§ Instructions
- a) In the passage on market neutral funds and liquidity, what do Siegmann and Stefanova use as a proxy for funding liquidity?
- b) Resume the passage on market neutral funds and liquidity, picking up right after its final sentence.

##### Supplied text

When you think about it, this is somewhat counter-intuitive. Market neutral funds tend to use more quantitative strategies and trade more often than their buy (/sell) and hold long/short cousins. So you’d think that they rely heavily on market liquidity to get in and out of so many positions so quickly.

You might also think that market neutral funds would rely on funding liquidity to employ leverage. When funding liquidity dries up, one might expect that market neutral funds would therefore suffer.

But it turns out that both of these assumptions may in fact be wrong. A paper by Arjen Siegmann and Denitsa Stefanova of VU University Amsterdam seems to suggest that the more market neutral a fund, the less it is affected by liquidity shocks (market liquidity and funding liquidity).

Rather than relying on managers’ self-identify as “market neutral”, Siegmann and Deitsa divide the universe of equity hedge funds into 5 buckets based on their equity betas. Then they regressed the monthly beta of the funds in these buckets against the TED spread (used as a proxy for funding liquidity) and against a measure of market liquidity called the “ILLIQ” measure (average daily price move over average daily volume).

##########
##### Excerpted data

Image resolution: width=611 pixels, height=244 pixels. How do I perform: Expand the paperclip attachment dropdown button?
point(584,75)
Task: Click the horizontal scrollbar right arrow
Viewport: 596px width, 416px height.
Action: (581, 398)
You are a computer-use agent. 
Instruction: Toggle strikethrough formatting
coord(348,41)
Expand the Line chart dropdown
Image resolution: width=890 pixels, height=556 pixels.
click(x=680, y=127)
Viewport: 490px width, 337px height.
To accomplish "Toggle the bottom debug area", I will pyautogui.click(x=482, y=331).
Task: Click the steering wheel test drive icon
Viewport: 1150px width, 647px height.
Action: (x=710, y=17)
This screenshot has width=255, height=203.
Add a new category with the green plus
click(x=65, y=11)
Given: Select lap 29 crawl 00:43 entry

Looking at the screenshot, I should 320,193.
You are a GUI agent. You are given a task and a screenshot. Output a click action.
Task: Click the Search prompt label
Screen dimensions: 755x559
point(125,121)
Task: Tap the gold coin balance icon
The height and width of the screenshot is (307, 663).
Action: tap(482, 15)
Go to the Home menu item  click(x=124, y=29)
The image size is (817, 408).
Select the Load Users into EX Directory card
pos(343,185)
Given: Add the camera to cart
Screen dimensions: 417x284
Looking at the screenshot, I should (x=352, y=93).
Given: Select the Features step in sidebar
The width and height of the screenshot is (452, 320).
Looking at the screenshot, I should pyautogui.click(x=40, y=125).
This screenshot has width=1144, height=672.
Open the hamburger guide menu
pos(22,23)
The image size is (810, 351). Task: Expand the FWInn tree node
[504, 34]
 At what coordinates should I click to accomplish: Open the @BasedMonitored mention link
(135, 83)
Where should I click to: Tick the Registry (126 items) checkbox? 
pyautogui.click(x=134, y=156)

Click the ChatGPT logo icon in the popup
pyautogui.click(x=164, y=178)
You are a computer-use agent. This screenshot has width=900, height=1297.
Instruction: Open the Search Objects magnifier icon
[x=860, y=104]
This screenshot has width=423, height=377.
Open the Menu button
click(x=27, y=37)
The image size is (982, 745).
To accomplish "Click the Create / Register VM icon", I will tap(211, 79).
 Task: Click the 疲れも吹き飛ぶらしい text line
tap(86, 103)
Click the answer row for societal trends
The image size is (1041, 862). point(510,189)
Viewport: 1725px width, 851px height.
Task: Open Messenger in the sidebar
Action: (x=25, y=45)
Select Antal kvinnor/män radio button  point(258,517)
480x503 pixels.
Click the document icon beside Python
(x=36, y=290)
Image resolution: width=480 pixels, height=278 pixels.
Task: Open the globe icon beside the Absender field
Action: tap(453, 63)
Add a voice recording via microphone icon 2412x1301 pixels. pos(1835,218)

##########

§ Responses per task
- a) The TED spread.

- b)
It turned out that the higher the equity beta of the fund, the stronger the relationship of that fund's beta to both of these liquidity measures. Or put another way, the beta of market neutral funds actually seemed to be less dependent on market and funding liquidity – not more dependent (see charts below constructed with data from the paper).

illiq

ted

But the strength of this relationship seemed to vary over time. During the 1994-2003 period, the relationship between beta and liquidity was very strong, while the relationship seems to have been weaker during 2003-2007. Seigmann and Deitsa suggest that this is because of the “abnormal market situation and excess liquidity” during this period.

Still, the returns of high beta small and mid-cap hedge funds displayed a strong relationship with liquidity measures even during the “abnormal” 2003-2007 time period.

The conclusion to be drawn from this, according to Seigmann and Deitsa, is that:

…a puzzle remains where it concerns the fact that the relationship seems to be stronger for indices/portfolios that have the highest beta. That is contrary to what we expect based on our arbitrage argument, and needs further research.

One reason, we’d guess, is the fact that fund betas are non-linear. During liquidity shocks all betas tend to jump as the market tanks. Hence, a positive – and potentially spurious – correlation between fund betas and illiquidity measures. Market neutral funds, by virtue of their small(er) market correlation, simply may not have experienced so extensive a jump in their betas. In other words, shocks to the TED spread and increases in the “ILLIQ” measure may just be concurrent with violent changes (drops) in equity values.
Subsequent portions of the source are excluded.